Sexual Health Education
In Islam, education about sexual health is not just recommended but mandatory.
Allah (swt) says in the Quran: “Say: are those who know equal to those who know not?” (Az-Zumar 39:9)
In reading Hadeeths, one is impressed about the Prophet (sa)’s ability to discuss all issues, including those dealing with intimate matters. He was not embarrassed by such inquiries but strove to guide the Muslims who asked.
Umme Sulaim asked the Prophet (sa): “Oh Messenger of Allah (swt), Allah (swt) does not shy away from the truth. Does a woman have to make Ghusl (bath), if she has a wet dream?” The Prophet (sa) stated: “Yes, if she sees liquid.” (Bukhari)
The concept of Taharat is so comprehensive in Islam that its equivalent is not found in any other religion or culture. It loosely translates to physical and spiritual cleanliness. We cannot achieve the state of Taharat without understanding our body, its physical functions, and changes that occur at different stages of maturity. Issues relating to our psychological and emotional development alongside the physical changes are equally important to understand.

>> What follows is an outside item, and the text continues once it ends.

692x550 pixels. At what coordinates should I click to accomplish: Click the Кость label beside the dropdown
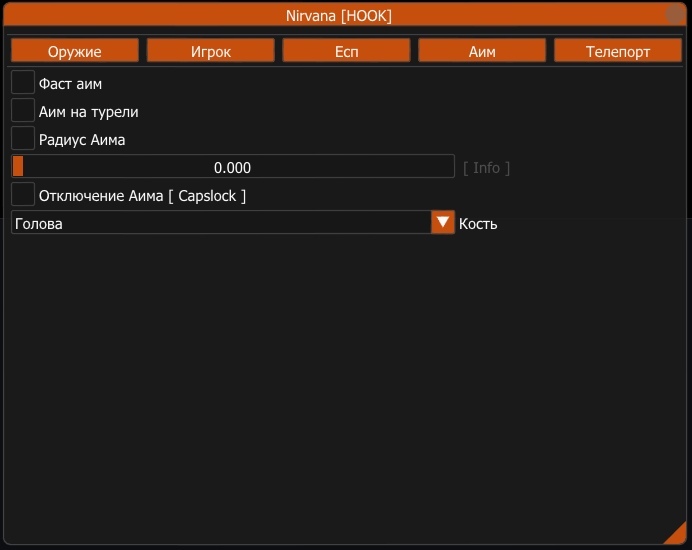478,224
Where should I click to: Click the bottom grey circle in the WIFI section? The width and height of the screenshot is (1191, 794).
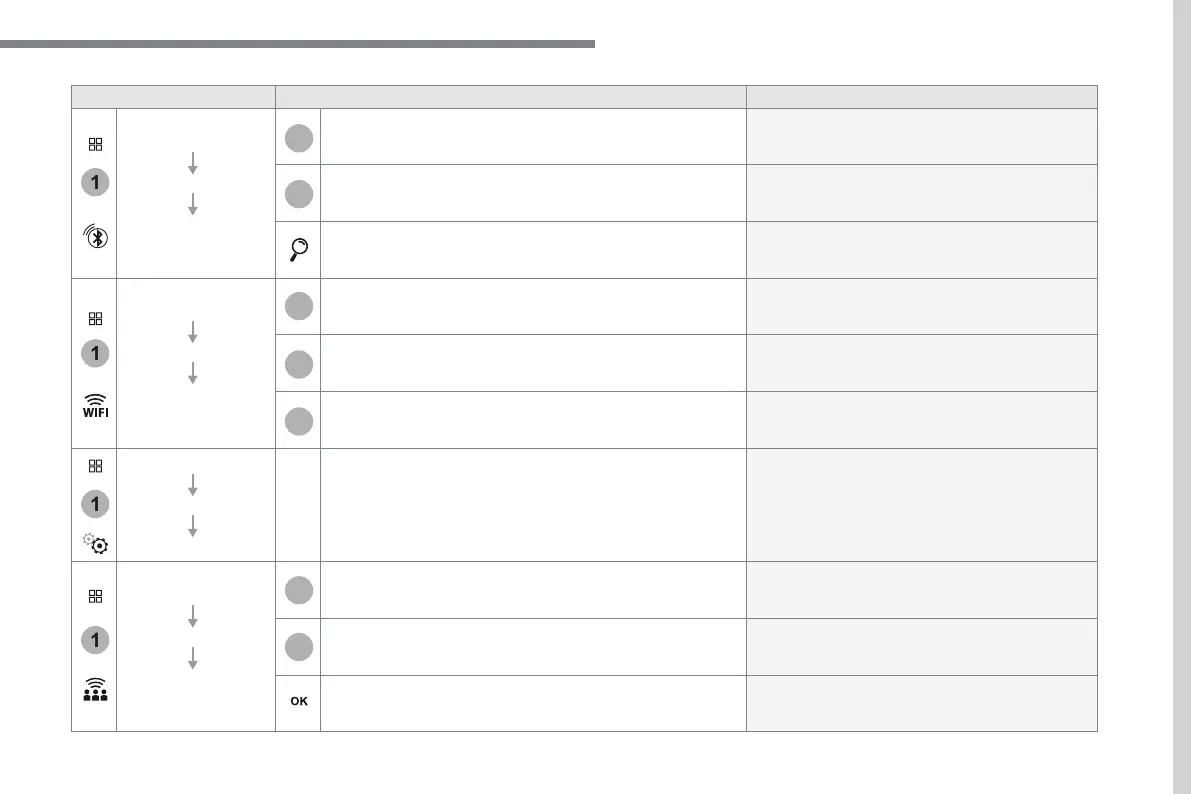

It is the responsibility of parents to prepare and educate their children about all aspects of their lives, including the intimate matters. Other responsible adults in a child’s, pre-teen’s or teenager’s life can also be involved in this learning process. Educators must keep in mind the Islamic position on issues relating to sexuality and provide age appropriate information to children at their discretion.